— Begin Document text —

# Passport renewal & name change



## jagatr

A friend's passport is coming up for renewal - and she wants to change her name as well. We tried to contact the Indian Embassy but no one seems to want to help.

Any suggestions? Or does she have to fly back to India to get everything sorted out?

J.


----------



## rsinner

The best way to communicate with the Indian embassy is either through emails or by going there physically (it is very close to the Burjuman/Khalid Al Waleed metro station).

To change her name, it would be a difficult process. if ANY detail has to be changed in the new passport in dubai, it requires some sort of attested document from the home state in India. It would be simpler to just get the passport renewed with the details as in the old one, and get the name changed during the next trip to India. HOWEVER, even the name change in India is not eay. It entails applying for a new passport and also filing affidavits for the name change. I am assuming that this name change is pursuant to her getting married. To be honest the pain is not worth it, but my wife was in india for a few months when we were expecting our baby, and she got it done during this time. Also be aware that a number of places will need to be notified for this name change to avoid problems in the future - e.g. banks where she has accounts.


----------



## Bigjimbo

I can't even begin to imagine the torment and pain this is going to involve..........


----------



## rsinner

Bigjimbo said:


> I can't even begin to imagine the torment and pain this is going to involve..........


Seriously not worth it ! I am not sure how easy/difficult it is elsewhere, but in India it is a b*tch.

@ Jagatr - your friend may need to check this with a lawyer, but I think that as per law in India, if a Jane Doe marries a john Smith, Jane's surname of Smith will legally have the same status as Doe, and she need not file an affidavit etc etc. However, if she wants to change the name to Jane Doe Smith (which my wife wanted), it will be considered a new name and a painful process.

My advice is just that the next time she is in India, if she has time and the will, she should get it changed. Otherwise just include the spouse's name in her passport. (it can be done in dubai only if the marriage certificate is attested in the home state)

All this assuming that she wants to change her name due to her wedding and not any other reason. Also, ask an "agent" or a lawyer about this. After all agents and money can work wonders with the Indian bureaucracy. We did not use any agents so probably took longer.

— End Document text —

_Directive 1:_ Please write out the listing lines between the one holding "Given: Advance milestones" and the one holding "Image resolution: width=438", inclusive.

— Begin Source records —

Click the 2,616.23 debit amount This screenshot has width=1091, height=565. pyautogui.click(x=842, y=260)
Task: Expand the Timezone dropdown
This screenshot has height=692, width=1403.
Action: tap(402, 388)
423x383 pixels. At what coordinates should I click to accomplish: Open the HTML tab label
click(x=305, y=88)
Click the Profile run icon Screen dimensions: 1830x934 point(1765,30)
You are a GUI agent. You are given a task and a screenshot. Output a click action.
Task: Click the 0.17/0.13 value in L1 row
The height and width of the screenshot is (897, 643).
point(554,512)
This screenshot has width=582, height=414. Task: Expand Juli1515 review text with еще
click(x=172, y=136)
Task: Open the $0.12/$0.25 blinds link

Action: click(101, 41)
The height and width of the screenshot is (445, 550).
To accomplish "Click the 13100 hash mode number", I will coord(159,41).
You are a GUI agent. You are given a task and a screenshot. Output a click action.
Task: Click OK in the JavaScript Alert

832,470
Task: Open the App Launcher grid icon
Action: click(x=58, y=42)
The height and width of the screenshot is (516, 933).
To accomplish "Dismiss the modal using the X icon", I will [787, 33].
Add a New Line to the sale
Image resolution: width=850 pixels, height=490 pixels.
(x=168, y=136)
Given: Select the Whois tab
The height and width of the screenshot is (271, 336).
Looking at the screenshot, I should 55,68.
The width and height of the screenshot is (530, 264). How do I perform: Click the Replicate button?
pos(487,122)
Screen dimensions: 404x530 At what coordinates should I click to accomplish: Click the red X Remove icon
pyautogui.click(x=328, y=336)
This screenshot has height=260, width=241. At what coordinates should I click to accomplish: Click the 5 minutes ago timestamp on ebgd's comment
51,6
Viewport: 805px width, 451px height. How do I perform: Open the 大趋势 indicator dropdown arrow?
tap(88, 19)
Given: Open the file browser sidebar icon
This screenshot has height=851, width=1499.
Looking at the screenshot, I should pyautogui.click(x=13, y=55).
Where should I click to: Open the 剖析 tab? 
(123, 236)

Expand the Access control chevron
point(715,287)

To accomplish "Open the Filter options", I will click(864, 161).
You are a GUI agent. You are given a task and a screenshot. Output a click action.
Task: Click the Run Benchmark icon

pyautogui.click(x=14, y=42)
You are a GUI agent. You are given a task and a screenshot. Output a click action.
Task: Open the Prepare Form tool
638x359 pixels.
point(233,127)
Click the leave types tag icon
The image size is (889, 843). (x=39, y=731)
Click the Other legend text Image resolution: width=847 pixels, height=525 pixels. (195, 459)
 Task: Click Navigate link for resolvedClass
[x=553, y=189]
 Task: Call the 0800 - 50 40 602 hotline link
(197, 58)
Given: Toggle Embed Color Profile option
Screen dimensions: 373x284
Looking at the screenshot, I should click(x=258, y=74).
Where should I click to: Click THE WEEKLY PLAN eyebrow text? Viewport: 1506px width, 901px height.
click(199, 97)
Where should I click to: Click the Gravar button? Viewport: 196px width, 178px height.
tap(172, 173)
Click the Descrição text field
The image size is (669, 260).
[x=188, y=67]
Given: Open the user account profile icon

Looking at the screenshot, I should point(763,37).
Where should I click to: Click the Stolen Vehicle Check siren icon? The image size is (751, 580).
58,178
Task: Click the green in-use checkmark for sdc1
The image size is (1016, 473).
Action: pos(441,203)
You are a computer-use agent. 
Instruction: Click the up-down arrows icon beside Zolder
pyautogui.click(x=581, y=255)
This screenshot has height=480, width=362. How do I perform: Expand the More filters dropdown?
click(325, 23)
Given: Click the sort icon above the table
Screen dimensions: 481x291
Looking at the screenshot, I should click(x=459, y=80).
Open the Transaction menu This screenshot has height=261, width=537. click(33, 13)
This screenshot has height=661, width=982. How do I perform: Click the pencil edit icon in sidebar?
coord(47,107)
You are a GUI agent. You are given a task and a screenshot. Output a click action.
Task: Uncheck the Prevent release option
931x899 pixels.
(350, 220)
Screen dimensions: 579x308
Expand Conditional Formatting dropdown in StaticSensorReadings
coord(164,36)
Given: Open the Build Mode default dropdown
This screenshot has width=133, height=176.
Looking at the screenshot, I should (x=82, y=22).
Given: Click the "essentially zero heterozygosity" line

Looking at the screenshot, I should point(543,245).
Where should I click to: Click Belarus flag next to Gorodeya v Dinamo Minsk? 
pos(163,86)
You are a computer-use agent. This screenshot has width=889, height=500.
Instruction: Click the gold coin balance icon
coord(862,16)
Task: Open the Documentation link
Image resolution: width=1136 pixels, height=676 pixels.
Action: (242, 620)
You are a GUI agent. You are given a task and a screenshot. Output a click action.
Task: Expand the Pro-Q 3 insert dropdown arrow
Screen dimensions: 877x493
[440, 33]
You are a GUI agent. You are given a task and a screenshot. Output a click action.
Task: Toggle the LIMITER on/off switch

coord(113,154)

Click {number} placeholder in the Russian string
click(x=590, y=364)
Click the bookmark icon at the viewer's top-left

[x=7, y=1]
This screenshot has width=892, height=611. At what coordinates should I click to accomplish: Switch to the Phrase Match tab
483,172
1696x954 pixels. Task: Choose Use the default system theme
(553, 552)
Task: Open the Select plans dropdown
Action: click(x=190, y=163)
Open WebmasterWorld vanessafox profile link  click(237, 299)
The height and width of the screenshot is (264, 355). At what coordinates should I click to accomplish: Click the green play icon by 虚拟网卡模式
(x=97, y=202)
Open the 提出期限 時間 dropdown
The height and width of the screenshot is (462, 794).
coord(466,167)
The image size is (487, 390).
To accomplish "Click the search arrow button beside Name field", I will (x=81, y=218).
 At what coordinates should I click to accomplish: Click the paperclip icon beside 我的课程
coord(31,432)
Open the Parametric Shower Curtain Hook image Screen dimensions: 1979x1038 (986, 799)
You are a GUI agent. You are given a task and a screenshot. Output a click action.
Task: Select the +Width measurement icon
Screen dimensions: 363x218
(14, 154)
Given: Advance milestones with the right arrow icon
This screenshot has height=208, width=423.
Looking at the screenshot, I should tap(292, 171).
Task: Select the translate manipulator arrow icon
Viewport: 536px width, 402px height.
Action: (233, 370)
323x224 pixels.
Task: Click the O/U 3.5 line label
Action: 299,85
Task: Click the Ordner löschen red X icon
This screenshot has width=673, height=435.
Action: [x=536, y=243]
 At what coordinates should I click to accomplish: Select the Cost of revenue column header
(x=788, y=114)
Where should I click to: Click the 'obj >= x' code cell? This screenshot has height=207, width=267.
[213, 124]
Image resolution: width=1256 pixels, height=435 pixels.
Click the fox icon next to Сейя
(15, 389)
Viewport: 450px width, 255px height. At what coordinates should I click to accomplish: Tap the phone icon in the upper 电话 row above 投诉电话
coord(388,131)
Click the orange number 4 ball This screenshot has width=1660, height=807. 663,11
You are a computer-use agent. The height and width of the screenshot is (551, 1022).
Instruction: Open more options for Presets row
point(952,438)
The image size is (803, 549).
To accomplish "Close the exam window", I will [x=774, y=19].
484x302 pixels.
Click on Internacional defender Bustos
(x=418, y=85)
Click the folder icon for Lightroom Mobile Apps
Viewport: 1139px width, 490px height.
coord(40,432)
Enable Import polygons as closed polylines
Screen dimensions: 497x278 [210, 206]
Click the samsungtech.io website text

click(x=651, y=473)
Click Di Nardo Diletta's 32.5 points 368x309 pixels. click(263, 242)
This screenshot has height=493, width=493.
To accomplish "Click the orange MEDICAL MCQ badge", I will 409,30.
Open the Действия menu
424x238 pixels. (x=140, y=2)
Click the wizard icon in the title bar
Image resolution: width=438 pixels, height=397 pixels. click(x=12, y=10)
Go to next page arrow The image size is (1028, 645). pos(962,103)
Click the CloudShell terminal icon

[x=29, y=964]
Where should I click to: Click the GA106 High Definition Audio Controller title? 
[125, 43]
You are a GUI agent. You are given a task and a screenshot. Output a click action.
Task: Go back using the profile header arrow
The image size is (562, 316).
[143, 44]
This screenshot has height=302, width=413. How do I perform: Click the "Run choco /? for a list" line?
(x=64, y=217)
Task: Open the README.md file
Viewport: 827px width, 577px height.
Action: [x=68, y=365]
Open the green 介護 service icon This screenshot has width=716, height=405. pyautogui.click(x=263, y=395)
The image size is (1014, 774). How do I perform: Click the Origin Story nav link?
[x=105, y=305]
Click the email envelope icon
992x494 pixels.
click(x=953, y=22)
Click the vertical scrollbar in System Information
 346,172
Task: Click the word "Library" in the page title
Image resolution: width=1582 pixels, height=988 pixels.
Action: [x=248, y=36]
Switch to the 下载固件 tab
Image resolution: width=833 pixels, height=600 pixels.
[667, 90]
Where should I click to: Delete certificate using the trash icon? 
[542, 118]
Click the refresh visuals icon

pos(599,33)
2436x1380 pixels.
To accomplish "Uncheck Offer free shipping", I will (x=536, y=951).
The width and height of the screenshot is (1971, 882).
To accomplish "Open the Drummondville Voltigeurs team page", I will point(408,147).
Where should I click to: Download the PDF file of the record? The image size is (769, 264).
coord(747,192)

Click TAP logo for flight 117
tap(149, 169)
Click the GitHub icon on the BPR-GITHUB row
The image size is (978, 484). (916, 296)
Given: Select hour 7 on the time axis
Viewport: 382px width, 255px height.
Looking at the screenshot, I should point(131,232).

— End Source records —

_Directive 2:_ Give the passport renewal thread again between "A friend's passport" and "everything sorted out?", inclusive, replacing "suggestions" with "ideas".

_Exercise solution 1:_
Given: Advance milestones with the right arrow icon
This screenshot has height=208, width=423.
Looking at the screenshot, I should tap(292, 171).
Task: Select the translate manipulator arrow icon
Viewport: 536px width, 402px height.
Action: (233, 370)
323x224 pixels.
Task: Click the O/U 3.5 line label
Action: 299,85
Task: Click the Ordner löschen red X icon
This screenshot has width=673, height=435.
Action: [x=536, y=243]
 At what coordinates should I click to accomplish: Select the Cost of revenue column header
(x=788, y=114)
Where should I click to: Click the 'obj >= x' code cell? This screenshot has height=207, width=267.
[213, 124]
Image resolution: width=1256 pixels, height=435 pixels.
Click the fox icon next to Сейя
(15, 389)
Viewport: 450px width, 255px height. At what coordinates should I click to accomplish: Tap the phone icon in the upper 电话 row above 投诉电话
coord(388,131)
Click the orange number 4 ball This screenshot has width=1660, height=807. 663,11
You are a computer-use agent. The height and width of the screenshot is (551, 1022).
Instruction: Open more options for Presets row
point(952,438)
The image size is (803, 549).
To accomplish "Close the exam window", I will [x=774, y=19].
484x302 pixels.
Click on Internacional defender Bustos
(x=418, y=85)
Click the folder icon for Lightroom Mobile Apps
Viewport: 1139px width, 490px height.
coord(40,432)
Enable Import polygons as closed polylines
Screen dimensions: 497x278 [210, 206]
Click the samsungtech.io website text

click(x=651, y=473)
Click Di Nardo Diletta's 32.5 points 368x309 pixels. click(263, 242)
This screenshot has height=493, width=493.
To accomplish "Click the orange MEDICAL MCQ badge", I will 409,30.
Open the Действия menu
424x238 pixels. (x=140, y=2)
Click the wizard icon in the title bar
Image resolution: width=438 pixels, height=397 pixels. click(x=12, y=10)

_Exercise solution 2:_
A friend's passport is coming up for renewal - and she wants to change her name as well. We tried to contact the Indian Embassy but no one seems to want to help.

Any ideas? Or does she have to fly back to India to get everything sorted out?